*ASSIGNMENT*.
Would you copy every record exactly as it stands and drop the pictures?

*DATASET RECORDS*.
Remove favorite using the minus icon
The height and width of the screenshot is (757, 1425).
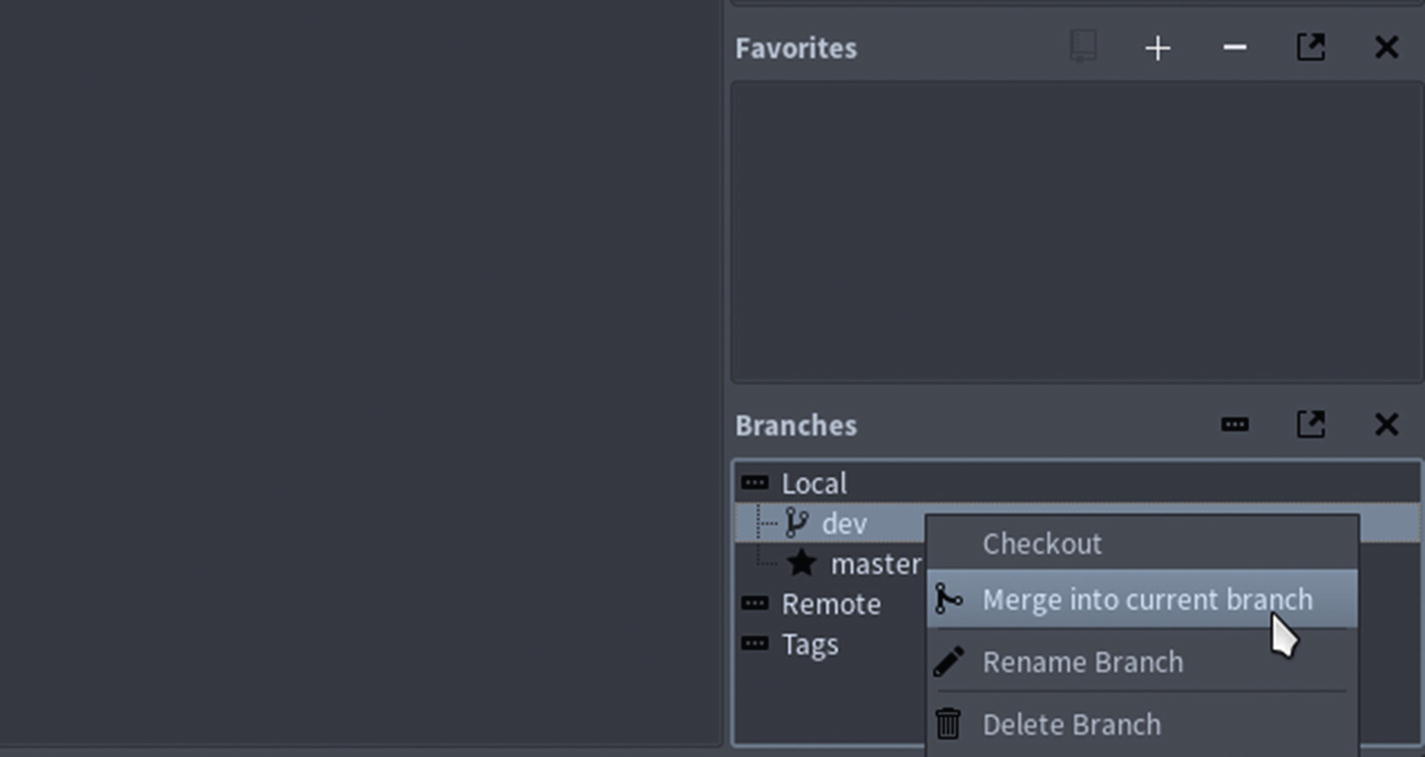tap(1235, 47)
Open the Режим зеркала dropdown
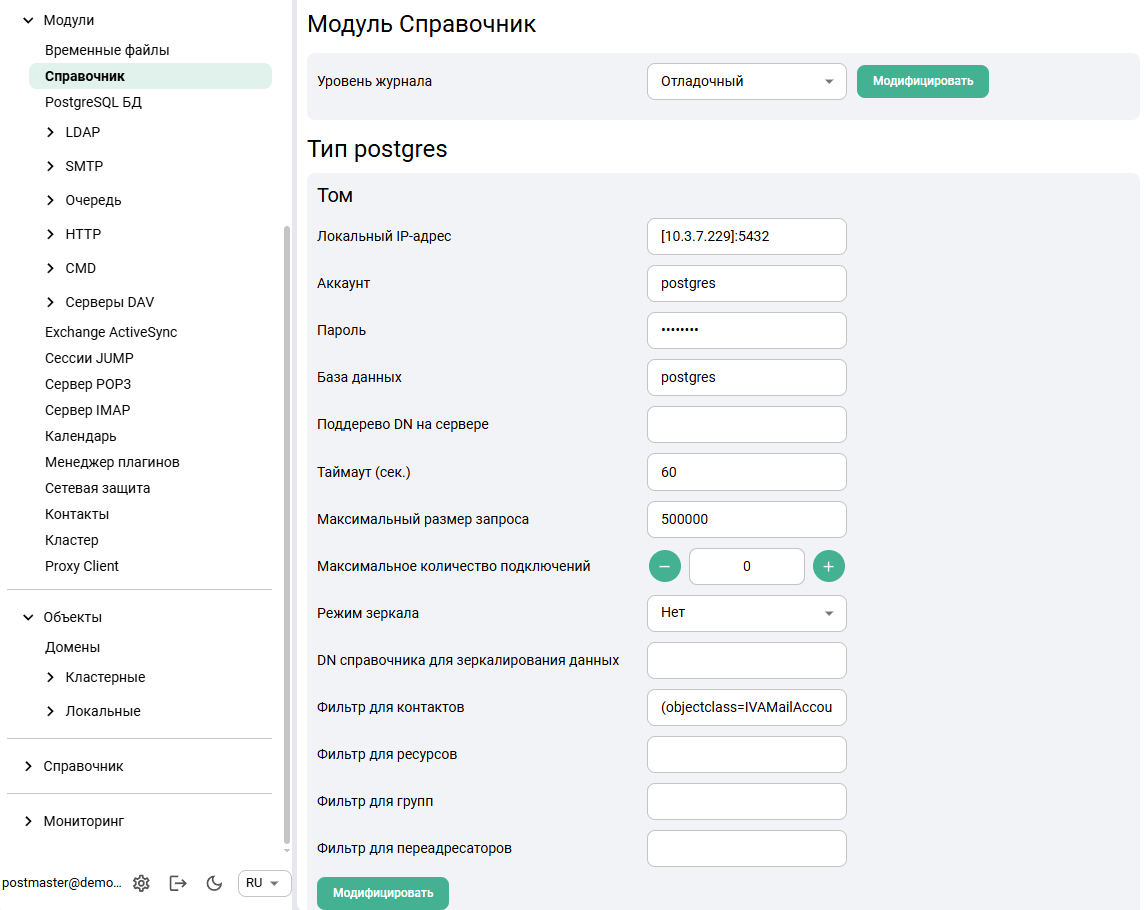The image size is (1146, 910). click(746, 613)
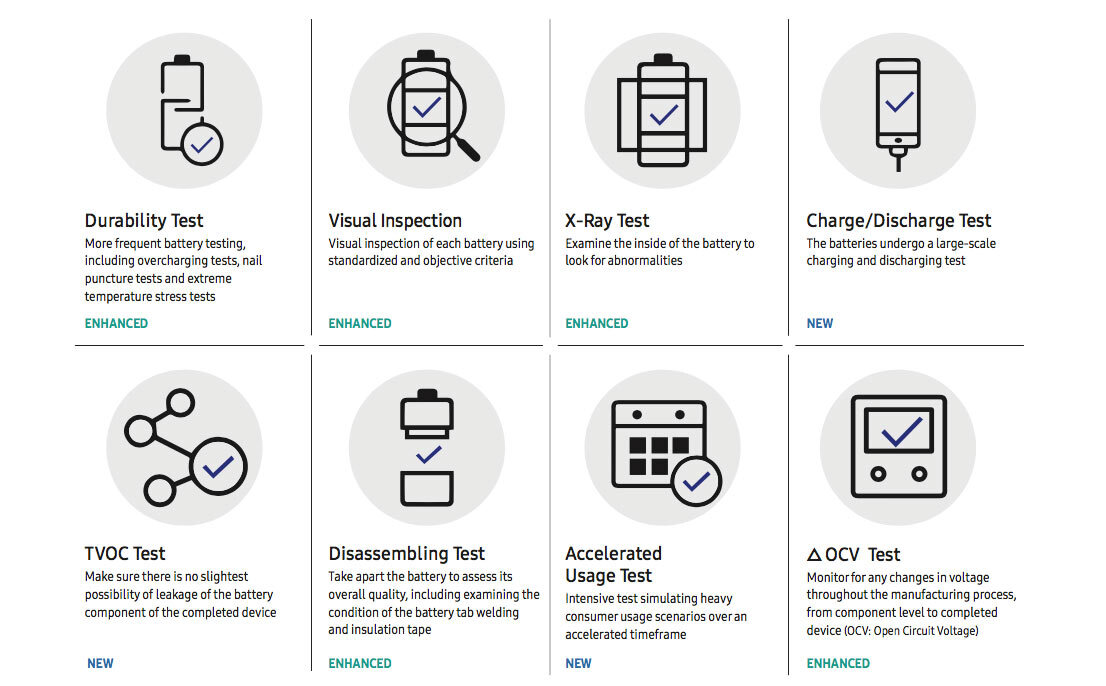Select the Accelerated Usage Test heading
Image resolution: width=1106 pixels, height=686 pixels.
click(x=613, y=565)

*YOUR SOLUTION*.
Remove favorite using the minus icon
The height and width of the screenshot is (757, 1425).
tap(1235, 47)
Open the Режим зеркала dropdown
The image size is (1146, 910). click(746, 613)
Select the Accelerated Usage Test heading
Image resolution: width=1106 pixels, height=686 pixels.
click(x=613, y=565)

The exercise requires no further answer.